▸ EXCERPTED PASSAGE:
## start

At a dialogue in Jakarta on Saturday, Mr Prabowo had reportedly said that much of Indonesia’s current political and economic systems go against its fundamental philosophy, laws and traditions, and against the 1945 Constitution. “Many of these ideas that we have applied are disadvantageous to us, they do not suit our culture,” he was quoted as saying by The Jakarta Globe.

The 1945 Constitution concentrates authority with the President.

The report added that Mr Prabowo also said that while Western-educated Indonesian elites presume that ideas such as one-man-one-vote, and direct elections for provincial and legislative positions are the best on offer, they may not be “appropriate”.

Clarifying his comments on Monday, he said: “I was just commenting that the original concept of our founding fathers is actually more towards Westminster parliamentary democracy ... You can get majority rule in Parliament, you are automatically chief of the executive.

“In our opinion, it could be cheaper and (involve) less vote-buying ... So that was the context of my comments, not that I (was) proposing to cut direct elections,” Mr Prabowo added.

## end

▸ STORED RECORDS:

## start

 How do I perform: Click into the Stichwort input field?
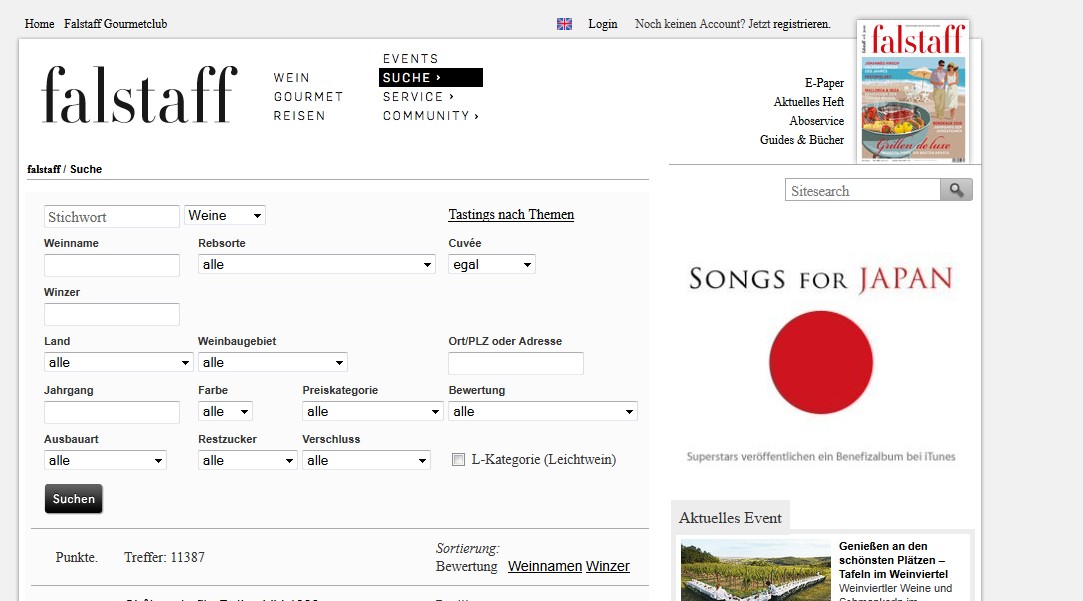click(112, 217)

## end
## start

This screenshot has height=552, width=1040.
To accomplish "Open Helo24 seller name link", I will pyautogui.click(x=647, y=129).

## end

▸ GIVEN REQUEST A:
Using the news excerpt about Mr Prabowo's comments, list each thing that much of Indonesia's current political and economic systems was reported to go against.
▸ GIVEN REQUEST B:
Answer these questions from the news excerpt about Mr Prabowo's comments:
(i) In which city was the dialogue held?
(ii) With whom does the 1945 Constitution concentrate authority?
(iii) On what day did Mr Prabowo clarify his comments?

▸ EXPECTED ANSWER A:
- Indonesia's fundamental philosophy
- Its laws
- Its traditions
- The 1945 Constitution

▸ EXPECTED ANSWER B:
(i) Jakarta
(ii) The President
(iii) Monday